--- START ---

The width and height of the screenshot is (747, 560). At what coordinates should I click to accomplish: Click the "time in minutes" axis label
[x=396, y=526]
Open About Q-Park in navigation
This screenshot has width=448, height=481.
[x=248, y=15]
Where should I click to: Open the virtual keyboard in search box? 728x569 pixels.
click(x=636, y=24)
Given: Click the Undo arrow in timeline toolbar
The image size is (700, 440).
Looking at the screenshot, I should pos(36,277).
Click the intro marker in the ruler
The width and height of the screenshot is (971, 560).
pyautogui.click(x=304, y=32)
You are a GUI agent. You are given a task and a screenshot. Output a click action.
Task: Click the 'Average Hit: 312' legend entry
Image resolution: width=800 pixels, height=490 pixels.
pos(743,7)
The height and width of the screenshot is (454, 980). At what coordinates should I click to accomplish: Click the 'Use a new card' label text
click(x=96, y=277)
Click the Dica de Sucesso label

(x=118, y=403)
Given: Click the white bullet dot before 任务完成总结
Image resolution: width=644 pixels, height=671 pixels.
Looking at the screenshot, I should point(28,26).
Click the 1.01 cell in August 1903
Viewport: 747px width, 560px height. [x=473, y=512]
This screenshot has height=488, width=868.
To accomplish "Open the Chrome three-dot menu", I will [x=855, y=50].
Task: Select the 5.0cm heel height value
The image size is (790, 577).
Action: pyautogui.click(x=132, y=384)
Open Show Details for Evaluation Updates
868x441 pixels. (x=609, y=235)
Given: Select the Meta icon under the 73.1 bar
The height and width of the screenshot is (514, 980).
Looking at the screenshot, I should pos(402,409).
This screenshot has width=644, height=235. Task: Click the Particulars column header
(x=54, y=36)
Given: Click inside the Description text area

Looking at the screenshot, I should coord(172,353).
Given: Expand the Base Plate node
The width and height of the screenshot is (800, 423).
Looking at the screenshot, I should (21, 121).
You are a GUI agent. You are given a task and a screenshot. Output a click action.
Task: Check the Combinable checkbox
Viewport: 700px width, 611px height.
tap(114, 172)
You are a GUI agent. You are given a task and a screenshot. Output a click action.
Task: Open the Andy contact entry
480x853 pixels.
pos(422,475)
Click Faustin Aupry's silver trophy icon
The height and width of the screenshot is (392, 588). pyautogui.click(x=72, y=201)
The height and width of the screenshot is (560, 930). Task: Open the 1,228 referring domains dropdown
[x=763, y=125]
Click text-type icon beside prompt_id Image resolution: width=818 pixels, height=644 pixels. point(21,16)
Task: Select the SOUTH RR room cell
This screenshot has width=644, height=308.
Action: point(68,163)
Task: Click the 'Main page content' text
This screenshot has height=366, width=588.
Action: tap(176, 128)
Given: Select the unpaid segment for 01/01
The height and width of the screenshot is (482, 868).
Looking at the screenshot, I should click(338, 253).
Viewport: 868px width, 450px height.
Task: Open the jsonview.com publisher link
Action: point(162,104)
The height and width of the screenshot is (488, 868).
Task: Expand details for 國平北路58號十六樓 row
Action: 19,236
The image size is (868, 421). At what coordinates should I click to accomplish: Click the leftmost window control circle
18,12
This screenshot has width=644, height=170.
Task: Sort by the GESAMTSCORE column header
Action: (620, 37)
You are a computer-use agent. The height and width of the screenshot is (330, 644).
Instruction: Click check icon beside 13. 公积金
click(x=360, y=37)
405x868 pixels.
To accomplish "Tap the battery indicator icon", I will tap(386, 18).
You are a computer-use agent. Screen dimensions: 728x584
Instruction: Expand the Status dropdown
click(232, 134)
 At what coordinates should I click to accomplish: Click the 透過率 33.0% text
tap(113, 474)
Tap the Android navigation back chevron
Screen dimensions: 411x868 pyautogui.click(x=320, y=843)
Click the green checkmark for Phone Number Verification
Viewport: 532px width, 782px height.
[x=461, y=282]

--- END ---

◆ What you are asked to do: Reproduce exactly, and only, the part of the listing above that begins at the line with "This screenshot has height=488, width=868." and goes on through the line with "Given: Select the unpaid segment for 01/01".

◆ Answer to this problem:
This screenshot has height=488, width=868.
To accomplish "Open the Chrome three-dot menu", I will [x=855, y=50].
Task: Select the 5.0cm heel height value
The image size is (790, 577).
Action: pyautogui.click(x=132, y=384)
Open Show Details for Evaluation Updates
868x441 pixels. (x=609, y=235)
Given: Select the Meta icon under the 73.1 bar
The height and width of the screenshot is (514, 980).
Looking at the screenshot, I should pos(402,409).
This screenshot has width=644, height=235. Task: Click the Particulars column header
(x=54, y=36)
Given: Click inside the Description text area

Looking at the screenshot, I should coord(172,353).
Given: Expand the Base Plate node
The width and height of the screenshot is (800, 423).
Looking at the screenshot, I should (21, 121).
You are a GUI agent. You are given a task and a screenshot. Output a click action.
Task: Check the Combinable checkbox
Viewport: 700px width, 611px height.
tap(114, 172)
You are a GUI agent. You are given a task and a screenshot. Output a click action.
Task: Open the Andy contact entry
480x853 pixels.
pos(422,475)
Click Faustin Aupry's silver trophy icon
The height and width of the screenshot is (392, 588). pyautogui.click(x=72, y=201)
The height and width of the screenshot is (560, 930). Task: Open the 1,228 referring domains dropdown
[x=763, y=125]
Click text-type icon beside prompt_id Image resolution: width=818 pixels, height=644 pixels. point(21,16)
Task: Select the SOUTH RR room cell
This screenshot has width=644, height=308.
Action: point(68,163)
Task: Click the 'Main page content' text
This screenshot has height=366, width=588.
Action: tap(176, 128)
Given: Select the unpaid segment for 01/01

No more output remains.